- Interactive map of Sosnovy Bor
- Sosnovy Bor Location of Sosnovy Bor Sosnovy Bor Sosnovy Bor (Pskov Oblast)
- Coordinates: 56°14′25″N 28°19′03″E﻿ / ﻿56.24028°N 28.31750°E
- Country: Russia
- Federal subject: Pskov Oblast
- Administrative district: Sebezhsky District
- Founded: 1959

Population (2010 Census)
- • Total: 2,877
- • Estimate (2021): 1,888 (−34.4%)

Municipal status
- • Municipal district: Sebezhsky Municipal District
- • Urban settlement: Sosnovy Bor Urban Settlement
- • Capital of: Sosnovy Bor Urban Settlement
- Time zone: UTC+3 (MSK )
- Postal code: 182251
- OKTMO ID: 58654158051

= Sosnovy Bor, Sebezhsky District, Pskov Oblast =

Sosnovy Bor (Сосно́вый Бор) is an urban locality (a work settlement) in Sebezhsky District of Pskov Oblast, Russia, located southwest of the town of Sebezh and immediately west of Sebezhsky National Park. Municipally, it is incorporated as Sosnovy Bor Urban Settlement, one of the three urban settlements in the district. Population: 2,877 (2010 Census); 1,860 (2002 Census).

==History==
Sosnovy Bor was founded in 1959 as Sebezh-5. It was a settlement serving a secret military installation. On September 1, 1997, the installation was abolished in accordance with the START II treaty. On December 18, 1997, Sebezh-5 was renamed Sosnovy Bor and transformed into a work settlement. The military facilities were transferred to the Ministry of Internal Affairs to be used as a prison.

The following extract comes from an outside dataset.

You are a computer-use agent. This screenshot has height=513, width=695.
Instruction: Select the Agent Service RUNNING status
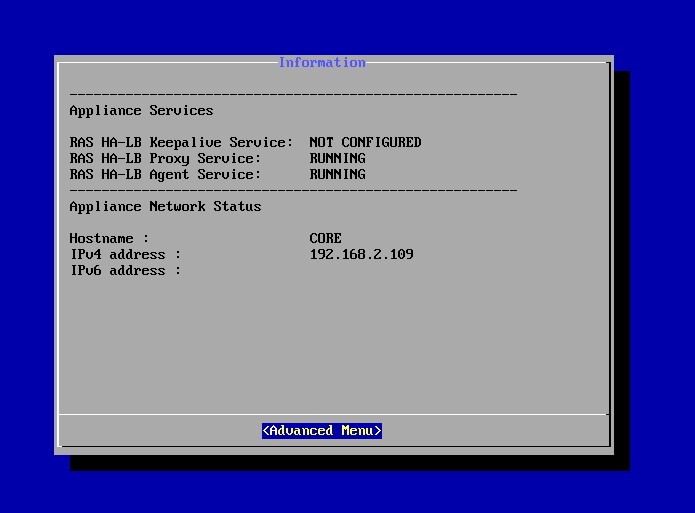tap(337, 174)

In 2006, Sosnovy Bor was included into a border security zone, intended to protect the borders of Russia from unwanted activity, but in 2007 it was removed from the zone.

==Economy==
Sosnovy Bor is a location of a large prison and provides the corresponding infrastructure.

===Transportation===
Sosnovy Bor is connected by a road with Sebezh. It is the terminal point of the road.